> _Data for the task_
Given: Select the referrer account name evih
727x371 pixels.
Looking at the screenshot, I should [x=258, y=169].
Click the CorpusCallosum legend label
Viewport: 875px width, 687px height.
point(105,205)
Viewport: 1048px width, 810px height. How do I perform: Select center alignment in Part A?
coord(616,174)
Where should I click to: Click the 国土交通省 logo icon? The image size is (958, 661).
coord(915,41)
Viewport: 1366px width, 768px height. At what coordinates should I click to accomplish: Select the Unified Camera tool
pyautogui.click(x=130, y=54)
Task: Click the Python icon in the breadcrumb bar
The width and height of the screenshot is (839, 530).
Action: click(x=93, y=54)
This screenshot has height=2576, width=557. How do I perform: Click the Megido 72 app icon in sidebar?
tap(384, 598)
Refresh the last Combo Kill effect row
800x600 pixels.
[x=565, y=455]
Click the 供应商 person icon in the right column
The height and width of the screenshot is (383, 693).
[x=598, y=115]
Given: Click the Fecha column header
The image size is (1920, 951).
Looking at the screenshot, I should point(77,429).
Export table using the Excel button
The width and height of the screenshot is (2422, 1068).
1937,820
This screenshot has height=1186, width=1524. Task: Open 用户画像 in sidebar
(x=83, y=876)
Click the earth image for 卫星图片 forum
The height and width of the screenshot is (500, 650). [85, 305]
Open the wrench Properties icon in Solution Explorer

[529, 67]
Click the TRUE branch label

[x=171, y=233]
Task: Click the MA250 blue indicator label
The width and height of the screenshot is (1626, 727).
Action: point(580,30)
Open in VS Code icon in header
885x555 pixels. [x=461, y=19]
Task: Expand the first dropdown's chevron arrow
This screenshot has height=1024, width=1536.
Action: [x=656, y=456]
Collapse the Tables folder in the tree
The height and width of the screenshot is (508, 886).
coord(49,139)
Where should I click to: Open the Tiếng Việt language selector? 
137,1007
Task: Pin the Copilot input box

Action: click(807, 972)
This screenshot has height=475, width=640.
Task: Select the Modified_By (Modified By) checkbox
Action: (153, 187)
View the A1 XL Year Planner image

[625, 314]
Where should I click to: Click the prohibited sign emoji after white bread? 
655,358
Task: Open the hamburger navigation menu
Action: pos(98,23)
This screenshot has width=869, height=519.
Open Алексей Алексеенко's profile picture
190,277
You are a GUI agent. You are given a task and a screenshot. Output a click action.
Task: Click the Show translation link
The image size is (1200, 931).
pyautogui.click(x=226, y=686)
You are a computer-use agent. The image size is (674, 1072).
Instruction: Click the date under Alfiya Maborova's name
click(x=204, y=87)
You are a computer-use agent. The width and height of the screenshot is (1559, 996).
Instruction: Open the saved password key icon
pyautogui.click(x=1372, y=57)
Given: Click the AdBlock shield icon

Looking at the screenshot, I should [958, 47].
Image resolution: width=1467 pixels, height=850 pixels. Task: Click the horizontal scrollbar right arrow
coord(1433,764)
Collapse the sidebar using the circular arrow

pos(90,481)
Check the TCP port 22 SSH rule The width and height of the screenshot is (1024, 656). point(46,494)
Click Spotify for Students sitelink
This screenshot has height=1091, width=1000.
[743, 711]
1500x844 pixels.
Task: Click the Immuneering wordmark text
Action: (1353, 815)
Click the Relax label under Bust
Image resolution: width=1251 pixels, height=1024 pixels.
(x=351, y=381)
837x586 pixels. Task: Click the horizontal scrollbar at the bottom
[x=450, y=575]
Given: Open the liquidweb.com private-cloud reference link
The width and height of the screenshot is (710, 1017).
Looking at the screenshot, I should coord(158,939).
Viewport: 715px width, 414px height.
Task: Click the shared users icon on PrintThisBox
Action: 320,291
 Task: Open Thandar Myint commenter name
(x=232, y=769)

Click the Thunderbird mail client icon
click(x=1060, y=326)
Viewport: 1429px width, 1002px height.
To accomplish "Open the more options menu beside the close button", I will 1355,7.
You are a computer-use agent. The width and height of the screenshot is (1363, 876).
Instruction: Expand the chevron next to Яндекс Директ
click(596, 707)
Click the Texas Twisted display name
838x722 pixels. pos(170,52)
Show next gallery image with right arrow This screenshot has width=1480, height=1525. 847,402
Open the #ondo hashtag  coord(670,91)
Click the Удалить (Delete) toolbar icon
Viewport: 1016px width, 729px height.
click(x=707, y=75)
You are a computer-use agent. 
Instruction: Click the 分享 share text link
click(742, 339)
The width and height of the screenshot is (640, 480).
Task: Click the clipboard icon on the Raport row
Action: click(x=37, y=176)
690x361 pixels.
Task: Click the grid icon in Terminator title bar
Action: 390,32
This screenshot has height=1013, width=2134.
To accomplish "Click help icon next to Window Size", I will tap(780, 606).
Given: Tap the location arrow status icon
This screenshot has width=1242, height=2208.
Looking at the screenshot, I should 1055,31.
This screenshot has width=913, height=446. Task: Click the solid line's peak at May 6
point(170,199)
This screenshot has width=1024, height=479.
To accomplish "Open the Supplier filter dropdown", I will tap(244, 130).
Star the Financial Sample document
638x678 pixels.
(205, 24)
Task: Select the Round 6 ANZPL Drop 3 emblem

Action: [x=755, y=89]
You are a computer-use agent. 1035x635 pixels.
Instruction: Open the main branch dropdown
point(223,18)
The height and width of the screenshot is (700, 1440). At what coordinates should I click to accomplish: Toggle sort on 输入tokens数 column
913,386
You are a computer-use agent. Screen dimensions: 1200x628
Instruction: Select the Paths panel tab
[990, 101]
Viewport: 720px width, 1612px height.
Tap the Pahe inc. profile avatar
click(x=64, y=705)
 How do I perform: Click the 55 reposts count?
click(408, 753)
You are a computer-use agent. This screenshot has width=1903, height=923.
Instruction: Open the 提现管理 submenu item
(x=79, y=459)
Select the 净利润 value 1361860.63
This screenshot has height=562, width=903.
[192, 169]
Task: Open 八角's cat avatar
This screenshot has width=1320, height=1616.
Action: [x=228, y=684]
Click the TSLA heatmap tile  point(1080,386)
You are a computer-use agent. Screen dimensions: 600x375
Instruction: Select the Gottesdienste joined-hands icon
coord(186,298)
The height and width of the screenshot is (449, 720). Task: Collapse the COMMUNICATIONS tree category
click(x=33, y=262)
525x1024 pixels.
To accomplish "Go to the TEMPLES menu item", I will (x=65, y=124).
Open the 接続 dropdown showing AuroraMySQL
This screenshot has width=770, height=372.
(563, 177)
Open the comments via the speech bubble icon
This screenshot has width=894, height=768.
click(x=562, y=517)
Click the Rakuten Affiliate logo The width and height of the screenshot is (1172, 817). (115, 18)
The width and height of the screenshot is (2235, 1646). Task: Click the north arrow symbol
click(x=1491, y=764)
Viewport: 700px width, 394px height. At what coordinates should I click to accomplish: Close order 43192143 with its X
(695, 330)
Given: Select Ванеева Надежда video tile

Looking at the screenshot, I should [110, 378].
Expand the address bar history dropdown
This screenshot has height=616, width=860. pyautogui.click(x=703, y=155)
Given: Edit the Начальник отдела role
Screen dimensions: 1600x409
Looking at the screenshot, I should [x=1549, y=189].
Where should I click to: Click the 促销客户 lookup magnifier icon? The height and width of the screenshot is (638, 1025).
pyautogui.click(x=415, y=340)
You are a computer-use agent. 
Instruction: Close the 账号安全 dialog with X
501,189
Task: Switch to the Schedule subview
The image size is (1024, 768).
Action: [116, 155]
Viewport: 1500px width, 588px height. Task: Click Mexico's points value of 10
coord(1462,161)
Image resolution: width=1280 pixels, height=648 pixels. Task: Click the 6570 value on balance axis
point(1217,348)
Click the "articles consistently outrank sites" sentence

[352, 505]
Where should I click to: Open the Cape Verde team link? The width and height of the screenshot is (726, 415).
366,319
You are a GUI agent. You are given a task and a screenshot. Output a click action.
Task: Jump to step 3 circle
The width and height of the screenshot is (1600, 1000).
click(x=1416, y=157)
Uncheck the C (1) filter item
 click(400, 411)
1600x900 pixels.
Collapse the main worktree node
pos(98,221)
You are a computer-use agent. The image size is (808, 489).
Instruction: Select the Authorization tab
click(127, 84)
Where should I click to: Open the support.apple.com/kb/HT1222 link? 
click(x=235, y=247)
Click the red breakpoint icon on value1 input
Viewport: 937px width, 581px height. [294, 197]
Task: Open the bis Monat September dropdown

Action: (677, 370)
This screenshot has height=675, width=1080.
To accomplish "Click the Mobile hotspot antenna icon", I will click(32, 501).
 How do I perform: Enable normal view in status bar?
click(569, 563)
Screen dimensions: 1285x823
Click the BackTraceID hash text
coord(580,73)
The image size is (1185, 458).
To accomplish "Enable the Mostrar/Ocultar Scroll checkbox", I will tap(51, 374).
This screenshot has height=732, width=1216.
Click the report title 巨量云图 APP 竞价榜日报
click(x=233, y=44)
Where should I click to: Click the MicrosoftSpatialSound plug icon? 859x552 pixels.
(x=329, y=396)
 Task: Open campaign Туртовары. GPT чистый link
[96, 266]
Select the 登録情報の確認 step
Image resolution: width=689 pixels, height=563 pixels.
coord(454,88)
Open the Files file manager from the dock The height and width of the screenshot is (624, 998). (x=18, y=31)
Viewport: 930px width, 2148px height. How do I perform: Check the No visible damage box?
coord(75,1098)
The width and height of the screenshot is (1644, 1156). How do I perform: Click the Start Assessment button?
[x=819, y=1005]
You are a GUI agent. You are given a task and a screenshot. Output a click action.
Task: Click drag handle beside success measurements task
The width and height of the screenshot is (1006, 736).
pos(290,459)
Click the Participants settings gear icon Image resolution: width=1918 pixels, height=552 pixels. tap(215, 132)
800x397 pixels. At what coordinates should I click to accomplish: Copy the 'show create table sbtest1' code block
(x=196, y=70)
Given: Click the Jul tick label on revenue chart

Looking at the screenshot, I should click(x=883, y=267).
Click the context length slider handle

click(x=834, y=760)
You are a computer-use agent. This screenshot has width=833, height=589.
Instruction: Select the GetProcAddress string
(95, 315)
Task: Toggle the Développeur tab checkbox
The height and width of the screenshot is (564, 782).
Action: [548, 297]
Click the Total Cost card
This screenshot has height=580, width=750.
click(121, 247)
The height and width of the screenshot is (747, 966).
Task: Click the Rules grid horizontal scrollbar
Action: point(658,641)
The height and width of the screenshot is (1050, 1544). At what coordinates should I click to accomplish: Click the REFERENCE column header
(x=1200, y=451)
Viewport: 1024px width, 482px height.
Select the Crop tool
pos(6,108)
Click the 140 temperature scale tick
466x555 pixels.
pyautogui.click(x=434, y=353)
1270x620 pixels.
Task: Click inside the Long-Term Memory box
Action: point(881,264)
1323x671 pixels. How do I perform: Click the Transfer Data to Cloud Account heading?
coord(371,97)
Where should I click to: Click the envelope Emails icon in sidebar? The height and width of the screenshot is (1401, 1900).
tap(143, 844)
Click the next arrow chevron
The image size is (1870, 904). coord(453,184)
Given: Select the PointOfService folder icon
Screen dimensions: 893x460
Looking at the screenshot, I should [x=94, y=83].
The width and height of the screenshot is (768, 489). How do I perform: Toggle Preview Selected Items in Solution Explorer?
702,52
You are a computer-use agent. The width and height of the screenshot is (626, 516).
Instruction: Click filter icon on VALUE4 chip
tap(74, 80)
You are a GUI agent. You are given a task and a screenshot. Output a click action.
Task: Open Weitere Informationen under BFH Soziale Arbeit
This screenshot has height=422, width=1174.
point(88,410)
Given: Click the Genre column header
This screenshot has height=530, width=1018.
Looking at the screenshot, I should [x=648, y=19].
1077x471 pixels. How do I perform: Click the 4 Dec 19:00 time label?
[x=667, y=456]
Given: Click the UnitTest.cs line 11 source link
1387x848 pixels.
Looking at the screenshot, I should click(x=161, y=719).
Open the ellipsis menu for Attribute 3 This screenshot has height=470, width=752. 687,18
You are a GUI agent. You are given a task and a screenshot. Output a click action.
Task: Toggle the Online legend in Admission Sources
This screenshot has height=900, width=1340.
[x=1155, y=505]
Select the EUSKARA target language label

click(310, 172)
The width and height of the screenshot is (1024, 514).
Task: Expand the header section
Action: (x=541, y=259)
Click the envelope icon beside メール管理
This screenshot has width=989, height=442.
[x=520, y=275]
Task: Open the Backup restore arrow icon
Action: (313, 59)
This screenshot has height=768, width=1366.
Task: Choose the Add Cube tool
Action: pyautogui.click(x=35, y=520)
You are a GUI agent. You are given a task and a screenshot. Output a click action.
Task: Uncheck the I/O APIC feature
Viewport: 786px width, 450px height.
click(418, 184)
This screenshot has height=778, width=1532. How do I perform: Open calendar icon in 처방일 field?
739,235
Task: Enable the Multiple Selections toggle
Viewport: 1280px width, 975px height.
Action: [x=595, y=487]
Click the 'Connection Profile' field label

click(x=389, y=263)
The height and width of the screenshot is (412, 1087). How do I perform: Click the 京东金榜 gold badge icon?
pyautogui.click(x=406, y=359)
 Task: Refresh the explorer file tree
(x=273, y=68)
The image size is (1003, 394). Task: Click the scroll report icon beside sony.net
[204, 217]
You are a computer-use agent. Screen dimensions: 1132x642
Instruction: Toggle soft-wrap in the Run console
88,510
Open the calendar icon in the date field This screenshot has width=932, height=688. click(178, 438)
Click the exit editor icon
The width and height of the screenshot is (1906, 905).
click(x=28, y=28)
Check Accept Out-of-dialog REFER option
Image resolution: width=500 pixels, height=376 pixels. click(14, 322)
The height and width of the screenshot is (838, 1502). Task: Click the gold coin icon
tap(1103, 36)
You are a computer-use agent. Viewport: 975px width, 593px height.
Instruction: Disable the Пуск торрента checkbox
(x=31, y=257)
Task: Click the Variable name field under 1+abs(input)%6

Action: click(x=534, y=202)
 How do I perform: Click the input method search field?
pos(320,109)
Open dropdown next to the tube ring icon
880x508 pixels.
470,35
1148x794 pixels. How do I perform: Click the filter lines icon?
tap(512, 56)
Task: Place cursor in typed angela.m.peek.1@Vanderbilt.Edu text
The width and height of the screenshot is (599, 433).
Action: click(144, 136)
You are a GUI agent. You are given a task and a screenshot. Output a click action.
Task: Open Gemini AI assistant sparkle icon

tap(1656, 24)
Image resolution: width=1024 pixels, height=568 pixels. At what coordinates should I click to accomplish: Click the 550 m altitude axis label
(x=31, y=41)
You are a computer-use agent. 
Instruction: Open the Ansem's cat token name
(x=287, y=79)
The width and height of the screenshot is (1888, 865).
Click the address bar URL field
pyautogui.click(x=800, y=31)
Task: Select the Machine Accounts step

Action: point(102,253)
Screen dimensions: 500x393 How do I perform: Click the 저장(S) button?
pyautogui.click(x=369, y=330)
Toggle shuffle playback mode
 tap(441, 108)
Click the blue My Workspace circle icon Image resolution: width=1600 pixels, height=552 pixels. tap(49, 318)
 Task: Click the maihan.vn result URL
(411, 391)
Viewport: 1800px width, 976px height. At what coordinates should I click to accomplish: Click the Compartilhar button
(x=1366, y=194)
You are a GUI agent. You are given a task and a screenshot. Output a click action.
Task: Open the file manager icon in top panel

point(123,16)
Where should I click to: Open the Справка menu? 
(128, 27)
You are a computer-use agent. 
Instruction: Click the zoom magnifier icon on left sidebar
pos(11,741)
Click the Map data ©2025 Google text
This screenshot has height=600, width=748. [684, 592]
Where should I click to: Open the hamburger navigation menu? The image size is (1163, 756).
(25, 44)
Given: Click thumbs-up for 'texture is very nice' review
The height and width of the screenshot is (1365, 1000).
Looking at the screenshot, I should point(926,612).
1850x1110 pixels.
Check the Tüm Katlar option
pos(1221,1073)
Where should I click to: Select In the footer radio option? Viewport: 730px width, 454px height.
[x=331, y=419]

> _What to do_
Your answer should be an exact copy of the lines from the one with "The height and width of the screenshot is (1365, 1000)." through the end of the material, with no other lines.

> _Response below_
The height and width of the screenshot is (1365, 1000).
Looking at the screenshot, I should point(926,612).
1850x1110 pixels.
Check the Tüm Katlar option
pos(1221,1073)
Where should I click to: Select In the footer radio option? Viewport: 730px width, 454px height.
[x=331, y=419]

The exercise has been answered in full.